Caroline Allard : Les chroniques d'une mere indigne


Couverture :
Changer des couches quinze fois par jour encouragerait les pensées impures? On pourrait le croire en lisant les aventures et les réflexions d’une mère de famille qui, après sept mois de congé de maternité, s’est soudainement révélée à elle-même et à la communauté virtuelle comme étant irréversiblement une mère indigne.
Depuis mars 2006, elle entretient les lecteurs de son blogue de tous les aspects cachés, et parfois tabous, de la maternité: des pièges que recèle la préparation des fêtes d’anniversaire pour plusieurs enfants au cauchemar d’endormir un bébé qui a la volonté plus arrêtée qu’un dictateur, en passant par les dessous nauséabonds de l’accouchement, rien ne leur est épargné.
Les Chroniques d’une mère indigne
souhaitent démontrer aux parents qu’il est parfois bon de rire de la vie familiale et même de leurs enfants. Loin d’être répréhensible, l’indignité est une question de survie!

Mon avis :
Encore une fois, fortement alléchée par les compte-rendus de Caro[line] (merci pour le prêt) et de Fashion, j'attendais avec impatience mon tour pour lire ce extrait de blog canadien.

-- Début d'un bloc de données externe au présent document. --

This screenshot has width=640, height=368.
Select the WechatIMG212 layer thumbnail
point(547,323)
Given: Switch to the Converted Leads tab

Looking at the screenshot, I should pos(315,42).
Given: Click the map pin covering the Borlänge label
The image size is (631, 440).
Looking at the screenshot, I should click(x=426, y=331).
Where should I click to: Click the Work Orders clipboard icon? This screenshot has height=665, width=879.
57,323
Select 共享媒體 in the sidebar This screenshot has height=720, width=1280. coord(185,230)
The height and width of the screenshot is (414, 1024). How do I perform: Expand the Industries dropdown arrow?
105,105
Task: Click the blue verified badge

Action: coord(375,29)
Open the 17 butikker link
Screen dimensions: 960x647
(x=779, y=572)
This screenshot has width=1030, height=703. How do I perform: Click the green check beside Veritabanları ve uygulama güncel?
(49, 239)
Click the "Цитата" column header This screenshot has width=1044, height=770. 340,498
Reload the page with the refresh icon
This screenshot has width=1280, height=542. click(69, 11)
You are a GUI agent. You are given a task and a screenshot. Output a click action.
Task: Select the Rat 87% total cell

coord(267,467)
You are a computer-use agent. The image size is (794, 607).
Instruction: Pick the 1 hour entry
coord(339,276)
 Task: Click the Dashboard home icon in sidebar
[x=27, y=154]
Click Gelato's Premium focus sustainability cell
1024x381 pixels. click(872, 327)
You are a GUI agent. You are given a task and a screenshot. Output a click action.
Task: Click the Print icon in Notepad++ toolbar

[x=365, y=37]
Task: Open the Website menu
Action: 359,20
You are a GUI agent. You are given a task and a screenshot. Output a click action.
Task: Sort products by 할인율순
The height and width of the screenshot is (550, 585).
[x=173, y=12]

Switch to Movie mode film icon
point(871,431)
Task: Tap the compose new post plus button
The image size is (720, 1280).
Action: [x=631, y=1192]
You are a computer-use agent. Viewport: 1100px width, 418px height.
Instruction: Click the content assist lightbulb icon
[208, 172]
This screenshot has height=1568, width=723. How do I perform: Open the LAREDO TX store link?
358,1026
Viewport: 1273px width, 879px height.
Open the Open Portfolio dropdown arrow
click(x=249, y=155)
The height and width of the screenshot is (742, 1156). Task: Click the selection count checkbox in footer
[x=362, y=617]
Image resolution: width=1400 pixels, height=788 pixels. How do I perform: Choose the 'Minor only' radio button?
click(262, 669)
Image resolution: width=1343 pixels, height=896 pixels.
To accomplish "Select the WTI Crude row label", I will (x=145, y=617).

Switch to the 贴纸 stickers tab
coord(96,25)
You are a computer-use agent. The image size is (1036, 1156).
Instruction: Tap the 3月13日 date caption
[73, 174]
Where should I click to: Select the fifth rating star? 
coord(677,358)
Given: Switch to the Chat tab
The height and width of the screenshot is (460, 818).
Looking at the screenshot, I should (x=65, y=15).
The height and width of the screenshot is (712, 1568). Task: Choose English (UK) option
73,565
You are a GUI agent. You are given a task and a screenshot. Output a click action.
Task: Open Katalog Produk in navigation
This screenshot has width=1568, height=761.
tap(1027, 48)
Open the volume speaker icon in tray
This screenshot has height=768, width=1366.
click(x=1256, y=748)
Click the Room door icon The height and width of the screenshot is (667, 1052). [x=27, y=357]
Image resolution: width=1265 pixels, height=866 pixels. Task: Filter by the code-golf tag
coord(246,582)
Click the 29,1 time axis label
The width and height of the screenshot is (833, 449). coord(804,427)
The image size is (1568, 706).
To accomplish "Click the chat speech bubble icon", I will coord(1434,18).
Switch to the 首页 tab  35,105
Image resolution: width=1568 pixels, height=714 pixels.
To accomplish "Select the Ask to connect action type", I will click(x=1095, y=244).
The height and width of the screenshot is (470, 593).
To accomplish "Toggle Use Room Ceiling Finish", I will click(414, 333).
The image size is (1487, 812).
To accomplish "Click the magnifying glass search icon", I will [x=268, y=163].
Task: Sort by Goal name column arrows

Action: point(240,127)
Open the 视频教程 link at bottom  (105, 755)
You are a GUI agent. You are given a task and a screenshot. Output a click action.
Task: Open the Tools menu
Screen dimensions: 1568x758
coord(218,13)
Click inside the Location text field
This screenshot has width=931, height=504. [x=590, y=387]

L'éditeur a d'ailleurs tellement poussé fort le concept du blog en livre qu'on peut lire les catégories du billet, et certains sont même agrémentés de commentaires. J'avoue que cet aspect du livre m'a un peu rebuté, ne voyant pas l'intérêt de la démarche, les liens hypertextes ne fonctionnant évidemment pas sur un format papier. Ne me parlez pas de livre numérique, il ne passera pas tout de suite par moi :)

J'ai été moyennement emballée par la moitié du livre. Je m'attendais à de franches rigolades et je n'avais que des billets bien écrits mais ne supportant pas la lecture classique des uns après les autres. Caro[line] avait raison de prescrire une lecture quotidienne. Et puis, le rire est arrivé au détour d'un billet, à tel point que mes voisins de RER ont pu m'entendre glousser sur quelques anecdotes de cette mère pas si indigne que cela.

Un bon moment à lire cependant par petits bouts, sous peine d'overdose.